RECORDS FOR THE EXERCISE:
————
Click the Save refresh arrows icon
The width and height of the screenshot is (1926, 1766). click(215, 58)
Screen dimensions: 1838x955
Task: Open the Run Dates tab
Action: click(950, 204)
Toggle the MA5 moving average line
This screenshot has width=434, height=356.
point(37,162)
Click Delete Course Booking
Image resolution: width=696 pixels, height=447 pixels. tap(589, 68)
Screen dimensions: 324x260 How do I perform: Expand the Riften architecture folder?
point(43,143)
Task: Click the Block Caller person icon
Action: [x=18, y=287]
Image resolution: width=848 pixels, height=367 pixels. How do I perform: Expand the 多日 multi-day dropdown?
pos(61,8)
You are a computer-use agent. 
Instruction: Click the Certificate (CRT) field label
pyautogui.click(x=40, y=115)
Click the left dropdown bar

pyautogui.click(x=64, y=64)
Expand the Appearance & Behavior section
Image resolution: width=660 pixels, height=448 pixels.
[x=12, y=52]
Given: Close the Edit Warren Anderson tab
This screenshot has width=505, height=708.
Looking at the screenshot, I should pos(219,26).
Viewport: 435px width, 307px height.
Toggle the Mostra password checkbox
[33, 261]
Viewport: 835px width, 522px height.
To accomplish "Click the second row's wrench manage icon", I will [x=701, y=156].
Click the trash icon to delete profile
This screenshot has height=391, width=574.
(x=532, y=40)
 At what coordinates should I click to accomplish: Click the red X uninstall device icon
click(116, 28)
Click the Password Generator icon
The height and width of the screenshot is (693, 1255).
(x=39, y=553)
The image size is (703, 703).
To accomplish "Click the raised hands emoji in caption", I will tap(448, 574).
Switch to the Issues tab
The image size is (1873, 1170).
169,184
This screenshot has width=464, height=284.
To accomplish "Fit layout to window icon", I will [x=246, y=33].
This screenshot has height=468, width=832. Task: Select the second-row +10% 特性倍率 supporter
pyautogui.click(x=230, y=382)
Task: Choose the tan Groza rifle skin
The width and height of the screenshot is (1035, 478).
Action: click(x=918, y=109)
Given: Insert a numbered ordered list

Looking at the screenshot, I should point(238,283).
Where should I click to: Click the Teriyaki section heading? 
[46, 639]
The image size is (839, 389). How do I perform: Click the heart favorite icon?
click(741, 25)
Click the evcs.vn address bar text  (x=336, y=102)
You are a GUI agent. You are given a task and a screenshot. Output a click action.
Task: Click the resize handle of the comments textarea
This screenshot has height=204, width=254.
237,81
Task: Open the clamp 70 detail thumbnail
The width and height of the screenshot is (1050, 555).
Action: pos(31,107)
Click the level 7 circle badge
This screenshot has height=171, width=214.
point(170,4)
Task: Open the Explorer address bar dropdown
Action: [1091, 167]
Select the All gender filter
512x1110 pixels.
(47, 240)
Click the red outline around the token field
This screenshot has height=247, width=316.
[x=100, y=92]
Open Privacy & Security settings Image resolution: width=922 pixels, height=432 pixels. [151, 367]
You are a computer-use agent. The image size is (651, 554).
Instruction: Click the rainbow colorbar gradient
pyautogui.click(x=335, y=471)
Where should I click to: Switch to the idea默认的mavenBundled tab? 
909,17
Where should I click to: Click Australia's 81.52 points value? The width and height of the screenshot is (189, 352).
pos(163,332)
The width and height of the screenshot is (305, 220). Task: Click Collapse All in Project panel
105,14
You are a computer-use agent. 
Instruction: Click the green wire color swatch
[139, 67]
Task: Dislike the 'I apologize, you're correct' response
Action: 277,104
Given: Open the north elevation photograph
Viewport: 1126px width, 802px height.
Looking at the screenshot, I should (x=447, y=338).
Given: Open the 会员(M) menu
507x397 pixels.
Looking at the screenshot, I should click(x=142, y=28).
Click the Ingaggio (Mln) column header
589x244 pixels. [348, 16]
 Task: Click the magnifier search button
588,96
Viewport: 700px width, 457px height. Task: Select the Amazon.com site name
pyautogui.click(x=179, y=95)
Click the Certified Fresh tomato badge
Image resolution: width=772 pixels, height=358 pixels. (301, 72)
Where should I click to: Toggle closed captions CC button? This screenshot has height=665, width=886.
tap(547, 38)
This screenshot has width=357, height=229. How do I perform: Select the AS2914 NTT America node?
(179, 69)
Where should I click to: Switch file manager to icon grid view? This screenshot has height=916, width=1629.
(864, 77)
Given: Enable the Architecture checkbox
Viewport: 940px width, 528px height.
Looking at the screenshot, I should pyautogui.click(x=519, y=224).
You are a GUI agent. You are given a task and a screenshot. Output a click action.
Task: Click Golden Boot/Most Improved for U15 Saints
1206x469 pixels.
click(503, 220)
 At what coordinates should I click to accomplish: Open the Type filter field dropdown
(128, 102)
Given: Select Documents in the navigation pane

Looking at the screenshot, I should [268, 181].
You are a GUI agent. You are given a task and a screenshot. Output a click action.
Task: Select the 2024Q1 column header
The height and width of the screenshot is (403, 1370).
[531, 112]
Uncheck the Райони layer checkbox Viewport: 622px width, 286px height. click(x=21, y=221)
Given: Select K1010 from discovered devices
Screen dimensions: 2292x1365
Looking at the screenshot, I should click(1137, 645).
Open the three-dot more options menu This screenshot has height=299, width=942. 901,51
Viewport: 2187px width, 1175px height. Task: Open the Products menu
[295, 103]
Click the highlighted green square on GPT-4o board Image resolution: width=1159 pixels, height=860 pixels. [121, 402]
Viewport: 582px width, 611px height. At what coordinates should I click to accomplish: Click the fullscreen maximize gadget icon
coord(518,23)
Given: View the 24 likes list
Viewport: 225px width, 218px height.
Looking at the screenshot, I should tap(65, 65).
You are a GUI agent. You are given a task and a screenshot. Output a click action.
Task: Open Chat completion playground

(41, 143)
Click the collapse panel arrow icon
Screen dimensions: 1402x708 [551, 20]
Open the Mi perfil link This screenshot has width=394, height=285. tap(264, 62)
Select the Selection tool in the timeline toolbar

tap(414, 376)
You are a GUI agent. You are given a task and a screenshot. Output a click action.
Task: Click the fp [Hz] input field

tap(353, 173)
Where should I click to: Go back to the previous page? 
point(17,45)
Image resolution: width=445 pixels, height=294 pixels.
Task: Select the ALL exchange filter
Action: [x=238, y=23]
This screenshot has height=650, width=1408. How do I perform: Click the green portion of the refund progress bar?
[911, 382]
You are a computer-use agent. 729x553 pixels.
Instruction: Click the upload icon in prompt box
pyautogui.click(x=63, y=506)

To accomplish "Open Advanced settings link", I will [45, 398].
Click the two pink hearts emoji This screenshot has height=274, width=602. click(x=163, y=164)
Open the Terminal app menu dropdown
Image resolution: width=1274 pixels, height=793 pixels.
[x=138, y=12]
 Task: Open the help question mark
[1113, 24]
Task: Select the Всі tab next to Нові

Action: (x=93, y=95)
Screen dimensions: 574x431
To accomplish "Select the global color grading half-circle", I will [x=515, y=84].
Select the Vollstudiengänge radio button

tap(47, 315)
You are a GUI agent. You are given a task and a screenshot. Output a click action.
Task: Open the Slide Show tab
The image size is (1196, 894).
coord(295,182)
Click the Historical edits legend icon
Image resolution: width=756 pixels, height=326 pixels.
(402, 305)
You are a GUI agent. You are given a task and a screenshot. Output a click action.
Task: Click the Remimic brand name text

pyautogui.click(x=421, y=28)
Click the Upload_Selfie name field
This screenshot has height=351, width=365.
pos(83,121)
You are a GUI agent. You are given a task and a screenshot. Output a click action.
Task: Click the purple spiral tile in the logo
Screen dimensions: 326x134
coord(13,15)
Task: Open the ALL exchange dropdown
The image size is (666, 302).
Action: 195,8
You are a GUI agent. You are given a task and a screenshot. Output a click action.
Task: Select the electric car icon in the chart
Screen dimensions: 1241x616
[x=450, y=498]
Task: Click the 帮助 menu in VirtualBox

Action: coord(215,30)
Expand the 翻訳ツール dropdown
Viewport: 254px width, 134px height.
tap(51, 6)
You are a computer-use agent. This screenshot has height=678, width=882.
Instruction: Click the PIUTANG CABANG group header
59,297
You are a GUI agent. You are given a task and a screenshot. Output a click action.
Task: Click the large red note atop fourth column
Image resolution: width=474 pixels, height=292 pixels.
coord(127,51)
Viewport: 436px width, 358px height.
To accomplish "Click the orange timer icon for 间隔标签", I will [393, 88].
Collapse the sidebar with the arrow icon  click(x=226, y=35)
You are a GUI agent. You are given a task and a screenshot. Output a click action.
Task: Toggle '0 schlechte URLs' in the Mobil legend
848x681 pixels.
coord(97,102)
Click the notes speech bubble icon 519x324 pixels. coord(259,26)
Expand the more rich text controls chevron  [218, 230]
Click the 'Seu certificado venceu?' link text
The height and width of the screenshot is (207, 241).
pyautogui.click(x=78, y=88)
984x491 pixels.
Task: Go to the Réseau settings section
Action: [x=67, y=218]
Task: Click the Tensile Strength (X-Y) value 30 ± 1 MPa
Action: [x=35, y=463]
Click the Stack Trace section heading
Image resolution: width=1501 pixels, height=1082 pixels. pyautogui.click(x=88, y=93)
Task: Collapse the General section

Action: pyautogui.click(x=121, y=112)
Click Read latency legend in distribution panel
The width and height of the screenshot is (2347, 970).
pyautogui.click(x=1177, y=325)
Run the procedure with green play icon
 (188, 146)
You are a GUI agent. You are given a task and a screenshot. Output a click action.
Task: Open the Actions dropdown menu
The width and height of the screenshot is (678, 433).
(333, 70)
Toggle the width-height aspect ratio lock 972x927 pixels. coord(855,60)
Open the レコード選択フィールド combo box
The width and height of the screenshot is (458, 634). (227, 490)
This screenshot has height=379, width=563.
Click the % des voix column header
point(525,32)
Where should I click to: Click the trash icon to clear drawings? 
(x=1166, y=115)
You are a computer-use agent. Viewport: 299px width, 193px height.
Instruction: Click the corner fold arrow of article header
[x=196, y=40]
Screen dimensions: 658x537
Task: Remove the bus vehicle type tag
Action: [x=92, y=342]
————
WHAT THE TASK ASKS: Starting at the line of the data that contains "Given: Open the 会员(M) menu" and ending at the line that contains "pyautogui.click(x=179, y=95)", with both of those lines included, put the lines into a numbered list and leave out any blank ones.

ANSWER TO THE EXERCISE:
1. Given: Open the 会员(M) menu
2. 507x397 pixels.
3. Looking at the screenshot, I should click(x=142, y=28).
4. Click the Ingaggio (Mln) column header
5. 589x244 pixels. [348, 16]
6.  Task: Click the magnifier search button
7. 588,96
8. Viewport: 700px width, 457px height. Task: Select the Amazon.com site name
9. pyautogui.click(x=179, y=95)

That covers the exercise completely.